▶ Task objective:
Every line from the one bearing "Viewport: 1009px width, 473px height." through the last line of the entries should be printed exactly, with no other output.

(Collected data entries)
▬▬▬▬▬▬▬▬▬▬

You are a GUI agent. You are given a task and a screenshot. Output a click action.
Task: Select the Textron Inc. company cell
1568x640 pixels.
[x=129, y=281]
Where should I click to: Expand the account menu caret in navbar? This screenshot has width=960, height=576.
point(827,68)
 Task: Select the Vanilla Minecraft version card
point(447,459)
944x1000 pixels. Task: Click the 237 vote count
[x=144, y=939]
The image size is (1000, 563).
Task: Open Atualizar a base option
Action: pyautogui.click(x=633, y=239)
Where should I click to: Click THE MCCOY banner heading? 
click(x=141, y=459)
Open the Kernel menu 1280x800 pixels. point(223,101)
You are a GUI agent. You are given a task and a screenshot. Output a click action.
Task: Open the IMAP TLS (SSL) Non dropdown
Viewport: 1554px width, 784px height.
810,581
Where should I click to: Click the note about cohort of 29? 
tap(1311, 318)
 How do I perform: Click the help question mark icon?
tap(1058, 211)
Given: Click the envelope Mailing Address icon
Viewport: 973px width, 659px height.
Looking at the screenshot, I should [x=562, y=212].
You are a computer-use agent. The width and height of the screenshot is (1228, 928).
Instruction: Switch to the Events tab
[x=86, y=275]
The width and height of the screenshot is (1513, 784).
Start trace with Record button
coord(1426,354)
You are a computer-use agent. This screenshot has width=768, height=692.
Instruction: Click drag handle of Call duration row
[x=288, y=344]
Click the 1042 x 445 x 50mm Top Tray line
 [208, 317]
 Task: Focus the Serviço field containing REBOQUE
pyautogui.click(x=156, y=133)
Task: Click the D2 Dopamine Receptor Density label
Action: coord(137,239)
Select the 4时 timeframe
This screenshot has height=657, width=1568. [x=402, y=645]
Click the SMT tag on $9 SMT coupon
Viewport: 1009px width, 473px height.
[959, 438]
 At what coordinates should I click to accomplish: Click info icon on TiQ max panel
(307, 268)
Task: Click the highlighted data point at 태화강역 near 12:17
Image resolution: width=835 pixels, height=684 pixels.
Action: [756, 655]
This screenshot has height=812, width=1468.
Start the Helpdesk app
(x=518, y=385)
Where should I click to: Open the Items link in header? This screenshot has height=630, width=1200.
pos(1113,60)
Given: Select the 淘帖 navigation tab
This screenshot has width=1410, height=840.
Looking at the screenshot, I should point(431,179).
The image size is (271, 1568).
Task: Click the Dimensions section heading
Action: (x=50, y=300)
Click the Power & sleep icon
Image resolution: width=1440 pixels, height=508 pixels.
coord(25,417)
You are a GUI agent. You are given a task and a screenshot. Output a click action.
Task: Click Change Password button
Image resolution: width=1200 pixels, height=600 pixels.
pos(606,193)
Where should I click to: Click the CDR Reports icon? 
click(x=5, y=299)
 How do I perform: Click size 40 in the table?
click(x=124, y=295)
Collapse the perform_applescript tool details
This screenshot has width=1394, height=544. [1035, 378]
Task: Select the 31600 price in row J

▬▬▬▬▬▬▬▬▬▬

▶ Your solution:
Viewport: 1009px width, 473px height.
[959, 438]
 At what coordinates should I click to accomplish: Click info icon on TiQ max panel
(307, 268)
Task: Click the highlighted data point at 태화강역 near 12:17
Image resolution: width=835 pixels, height=684 pixels.
Action: [756, 655]
This screenshot has height=812, width=1468.
Start the Helpdesk app
(x=518, y=385)
Where should I click to: Open the Items link in header? This screenshot has height=630, width=1200.
pos(1113,60)
Given: Select the 淘帖 navigation tab
This screenshot has width=1410, height=840.
Looking at the screenshot, I should point(431,179).
The image size is (271, 1568).
Task: Click the Dimensions section heading
Action: (x=50, y=300)
Click the Power & sleep icon
Image resolution: width=1440 pixels, height=508 pixels.
coord(25,417)
You are a GUI agent. You are given a task and a screenshot. Output a click action.
Task: Click Change Password button
Image resolution: width=1200 pixels, height=600 pixels.
pos(606,193)
Where should I click to: Click the CDR Reports icon? 
click(x=5, y=299)
 How do I perform: Click size 40 in the table?
click(x=124, y=295)
Collapse the perform_applescript tool details
This screenshot has width=1394, height=544. [1035, 378]
Task: Select the 31600 price in row J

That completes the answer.